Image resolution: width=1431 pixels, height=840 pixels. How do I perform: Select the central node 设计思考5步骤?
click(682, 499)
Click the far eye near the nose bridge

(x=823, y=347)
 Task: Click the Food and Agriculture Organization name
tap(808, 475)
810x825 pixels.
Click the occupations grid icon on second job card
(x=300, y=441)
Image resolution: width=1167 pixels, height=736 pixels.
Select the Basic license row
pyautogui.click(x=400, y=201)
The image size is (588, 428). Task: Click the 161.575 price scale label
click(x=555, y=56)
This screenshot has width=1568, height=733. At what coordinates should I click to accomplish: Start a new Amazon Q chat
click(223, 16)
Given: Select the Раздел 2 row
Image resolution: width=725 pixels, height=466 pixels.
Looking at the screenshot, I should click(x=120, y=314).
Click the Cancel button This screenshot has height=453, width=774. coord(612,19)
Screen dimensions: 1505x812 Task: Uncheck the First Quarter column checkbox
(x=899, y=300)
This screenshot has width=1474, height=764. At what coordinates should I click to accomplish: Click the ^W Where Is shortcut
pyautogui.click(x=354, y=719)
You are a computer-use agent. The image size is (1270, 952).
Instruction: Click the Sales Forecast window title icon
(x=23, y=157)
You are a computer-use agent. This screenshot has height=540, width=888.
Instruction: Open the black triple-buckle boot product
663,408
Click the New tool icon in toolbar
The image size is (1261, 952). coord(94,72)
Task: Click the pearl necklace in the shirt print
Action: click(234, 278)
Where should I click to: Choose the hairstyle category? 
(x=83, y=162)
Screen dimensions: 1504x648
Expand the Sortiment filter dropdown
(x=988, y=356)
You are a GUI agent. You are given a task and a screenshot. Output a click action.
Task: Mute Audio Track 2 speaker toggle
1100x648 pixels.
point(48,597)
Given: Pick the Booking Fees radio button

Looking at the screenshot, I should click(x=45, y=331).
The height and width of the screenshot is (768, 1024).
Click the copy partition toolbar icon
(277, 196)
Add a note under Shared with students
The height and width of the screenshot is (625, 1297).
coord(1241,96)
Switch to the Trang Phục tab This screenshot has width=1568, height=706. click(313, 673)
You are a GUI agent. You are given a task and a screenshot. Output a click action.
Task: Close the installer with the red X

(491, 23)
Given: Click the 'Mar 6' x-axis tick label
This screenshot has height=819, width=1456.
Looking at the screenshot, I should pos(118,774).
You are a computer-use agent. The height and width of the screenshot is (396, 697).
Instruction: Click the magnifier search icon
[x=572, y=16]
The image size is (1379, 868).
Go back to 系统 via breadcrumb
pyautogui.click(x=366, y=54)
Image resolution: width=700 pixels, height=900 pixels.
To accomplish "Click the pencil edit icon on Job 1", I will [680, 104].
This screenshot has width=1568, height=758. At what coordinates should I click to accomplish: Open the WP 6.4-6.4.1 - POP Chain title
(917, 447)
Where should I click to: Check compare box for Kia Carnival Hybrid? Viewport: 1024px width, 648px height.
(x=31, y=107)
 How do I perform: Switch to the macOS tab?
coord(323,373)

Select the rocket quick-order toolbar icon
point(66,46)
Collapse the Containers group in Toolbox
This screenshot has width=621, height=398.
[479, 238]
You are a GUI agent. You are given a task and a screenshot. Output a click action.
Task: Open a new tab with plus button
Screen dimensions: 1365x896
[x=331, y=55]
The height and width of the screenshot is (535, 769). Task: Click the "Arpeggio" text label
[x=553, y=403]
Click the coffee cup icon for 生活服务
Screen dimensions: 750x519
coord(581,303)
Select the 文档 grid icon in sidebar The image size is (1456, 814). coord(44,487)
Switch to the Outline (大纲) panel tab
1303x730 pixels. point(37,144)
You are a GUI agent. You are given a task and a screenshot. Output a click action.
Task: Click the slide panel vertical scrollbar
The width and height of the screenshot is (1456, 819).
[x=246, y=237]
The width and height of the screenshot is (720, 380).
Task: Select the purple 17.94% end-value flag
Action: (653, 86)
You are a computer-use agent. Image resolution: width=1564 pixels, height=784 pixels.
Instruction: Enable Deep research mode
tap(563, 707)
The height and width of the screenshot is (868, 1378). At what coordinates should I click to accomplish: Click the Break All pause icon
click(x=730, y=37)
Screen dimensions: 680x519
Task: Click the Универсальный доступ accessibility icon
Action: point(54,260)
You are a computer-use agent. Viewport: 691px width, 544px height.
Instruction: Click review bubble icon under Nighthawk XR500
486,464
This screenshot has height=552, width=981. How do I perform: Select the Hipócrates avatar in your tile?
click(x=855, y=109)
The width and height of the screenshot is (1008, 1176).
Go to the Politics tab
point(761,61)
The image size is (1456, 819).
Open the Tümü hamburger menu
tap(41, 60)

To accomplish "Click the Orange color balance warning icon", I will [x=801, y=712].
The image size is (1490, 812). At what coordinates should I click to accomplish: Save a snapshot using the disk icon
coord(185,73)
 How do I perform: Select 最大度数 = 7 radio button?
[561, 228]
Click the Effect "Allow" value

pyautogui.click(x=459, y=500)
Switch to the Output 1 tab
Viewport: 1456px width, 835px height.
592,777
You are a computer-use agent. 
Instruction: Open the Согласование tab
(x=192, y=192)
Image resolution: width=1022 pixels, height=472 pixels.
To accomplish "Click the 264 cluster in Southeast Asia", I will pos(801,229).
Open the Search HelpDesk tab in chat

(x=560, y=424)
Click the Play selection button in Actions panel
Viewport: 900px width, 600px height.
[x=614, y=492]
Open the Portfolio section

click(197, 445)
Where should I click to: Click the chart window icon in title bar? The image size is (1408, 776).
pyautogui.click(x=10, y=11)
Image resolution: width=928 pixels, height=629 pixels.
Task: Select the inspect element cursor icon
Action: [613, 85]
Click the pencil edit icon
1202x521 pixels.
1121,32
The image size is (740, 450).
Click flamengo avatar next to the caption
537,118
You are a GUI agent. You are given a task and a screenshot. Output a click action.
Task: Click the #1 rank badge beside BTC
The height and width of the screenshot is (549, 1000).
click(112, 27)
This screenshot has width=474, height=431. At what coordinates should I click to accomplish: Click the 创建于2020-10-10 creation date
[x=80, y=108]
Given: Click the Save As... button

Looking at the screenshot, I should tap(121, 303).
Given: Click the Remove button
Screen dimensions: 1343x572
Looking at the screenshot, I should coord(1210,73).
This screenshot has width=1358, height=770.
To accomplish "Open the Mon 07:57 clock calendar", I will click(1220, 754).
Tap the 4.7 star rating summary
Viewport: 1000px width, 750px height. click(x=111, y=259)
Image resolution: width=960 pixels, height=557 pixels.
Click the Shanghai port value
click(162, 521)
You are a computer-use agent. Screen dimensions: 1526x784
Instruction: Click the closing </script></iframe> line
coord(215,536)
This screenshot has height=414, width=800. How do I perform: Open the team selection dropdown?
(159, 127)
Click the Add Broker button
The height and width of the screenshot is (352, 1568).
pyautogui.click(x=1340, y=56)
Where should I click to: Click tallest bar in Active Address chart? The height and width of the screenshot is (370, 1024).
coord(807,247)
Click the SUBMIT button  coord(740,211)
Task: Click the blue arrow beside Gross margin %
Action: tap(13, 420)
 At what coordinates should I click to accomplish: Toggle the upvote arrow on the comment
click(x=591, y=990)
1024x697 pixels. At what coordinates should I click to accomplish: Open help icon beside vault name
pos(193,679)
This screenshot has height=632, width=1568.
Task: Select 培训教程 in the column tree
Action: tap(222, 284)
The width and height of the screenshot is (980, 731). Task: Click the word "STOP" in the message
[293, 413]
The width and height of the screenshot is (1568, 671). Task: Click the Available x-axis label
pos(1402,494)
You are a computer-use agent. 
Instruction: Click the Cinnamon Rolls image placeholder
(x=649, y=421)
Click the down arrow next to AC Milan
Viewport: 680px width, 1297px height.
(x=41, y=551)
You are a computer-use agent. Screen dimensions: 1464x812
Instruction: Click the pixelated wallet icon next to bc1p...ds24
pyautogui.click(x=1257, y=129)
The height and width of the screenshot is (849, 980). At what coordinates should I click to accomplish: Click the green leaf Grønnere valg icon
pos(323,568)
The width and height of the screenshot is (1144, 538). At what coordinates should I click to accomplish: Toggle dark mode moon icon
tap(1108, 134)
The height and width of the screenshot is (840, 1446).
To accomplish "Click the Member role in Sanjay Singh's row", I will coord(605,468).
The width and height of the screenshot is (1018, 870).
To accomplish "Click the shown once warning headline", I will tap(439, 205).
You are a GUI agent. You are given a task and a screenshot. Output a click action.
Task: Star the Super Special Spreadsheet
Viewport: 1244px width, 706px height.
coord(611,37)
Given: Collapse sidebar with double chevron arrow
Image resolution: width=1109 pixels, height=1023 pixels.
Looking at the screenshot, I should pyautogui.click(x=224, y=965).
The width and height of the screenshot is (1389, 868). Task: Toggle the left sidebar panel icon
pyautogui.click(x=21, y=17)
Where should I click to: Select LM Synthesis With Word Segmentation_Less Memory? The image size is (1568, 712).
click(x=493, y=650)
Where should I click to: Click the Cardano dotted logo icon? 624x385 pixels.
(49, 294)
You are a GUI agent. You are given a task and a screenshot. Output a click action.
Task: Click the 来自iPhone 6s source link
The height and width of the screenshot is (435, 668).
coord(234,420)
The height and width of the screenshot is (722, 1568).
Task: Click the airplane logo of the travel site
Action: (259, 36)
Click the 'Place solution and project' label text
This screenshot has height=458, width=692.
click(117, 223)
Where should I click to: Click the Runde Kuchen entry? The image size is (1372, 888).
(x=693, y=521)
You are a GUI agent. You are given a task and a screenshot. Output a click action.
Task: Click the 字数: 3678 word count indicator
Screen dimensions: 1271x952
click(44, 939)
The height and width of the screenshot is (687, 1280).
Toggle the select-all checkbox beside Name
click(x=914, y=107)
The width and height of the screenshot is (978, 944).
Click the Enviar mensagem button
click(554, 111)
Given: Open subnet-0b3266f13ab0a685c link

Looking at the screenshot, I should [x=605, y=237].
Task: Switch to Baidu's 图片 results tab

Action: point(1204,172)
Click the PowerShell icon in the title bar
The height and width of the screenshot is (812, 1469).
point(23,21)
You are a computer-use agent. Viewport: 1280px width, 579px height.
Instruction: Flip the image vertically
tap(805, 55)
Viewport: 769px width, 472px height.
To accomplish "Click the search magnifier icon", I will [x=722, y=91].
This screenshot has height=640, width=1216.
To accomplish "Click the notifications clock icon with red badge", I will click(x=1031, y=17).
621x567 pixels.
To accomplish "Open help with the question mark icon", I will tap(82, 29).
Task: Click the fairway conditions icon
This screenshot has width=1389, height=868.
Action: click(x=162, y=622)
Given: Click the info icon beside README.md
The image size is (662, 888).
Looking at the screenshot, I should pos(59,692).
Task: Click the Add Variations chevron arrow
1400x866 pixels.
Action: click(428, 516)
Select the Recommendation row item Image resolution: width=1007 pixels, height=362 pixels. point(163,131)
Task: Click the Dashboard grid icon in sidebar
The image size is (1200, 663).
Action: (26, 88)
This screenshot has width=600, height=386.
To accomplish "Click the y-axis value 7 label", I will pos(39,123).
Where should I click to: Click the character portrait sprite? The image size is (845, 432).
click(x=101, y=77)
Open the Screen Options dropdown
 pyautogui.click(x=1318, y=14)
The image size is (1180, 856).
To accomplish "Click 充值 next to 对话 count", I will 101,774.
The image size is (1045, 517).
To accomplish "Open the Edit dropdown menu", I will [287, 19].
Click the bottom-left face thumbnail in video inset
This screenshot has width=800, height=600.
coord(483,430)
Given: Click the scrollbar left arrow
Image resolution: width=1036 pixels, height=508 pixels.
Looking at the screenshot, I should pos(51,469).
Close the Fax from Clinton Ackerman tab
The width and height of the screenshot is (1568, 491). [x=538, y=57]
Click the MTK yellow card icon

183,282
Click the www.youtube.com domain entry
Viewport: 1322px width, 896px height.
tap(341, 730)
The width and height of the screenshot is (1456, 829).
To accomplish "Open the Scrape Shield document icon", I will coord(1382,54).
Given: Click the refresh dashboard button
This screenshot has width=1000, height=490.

== Problem requirements ==
Rewrite the stretch of rows from the line containing "Where should I click to: Choose" through the line containing "coord(1241,96)", changing "Booking Fees" to "Late Fees" and keeping everything else the same.

== Answer to the problem ==
Where should I click to: Choose the hairstyle category? 
(x=83, y=162)
Screen dimensions: 1504x648
Expand the Sortiment filter dropdown
(x=988, y=356)
You are a GUI agent. You are given a task and a screenshot. Output a click action.
Task: Mute Audio Track 2 speaker toggle
1100x648 pixels.
point(48,597)
Given: Pick the Late Fees radio button

Looking at the screenshot, I should click(x=45, y=331).
The height and width of the screenshot is (768, 1024).
Click the copy partition toolbar icon
(277, 196)
Add a note under Shared with students
The height and width of the screenshot is (625, 1297).
coord(1241,96)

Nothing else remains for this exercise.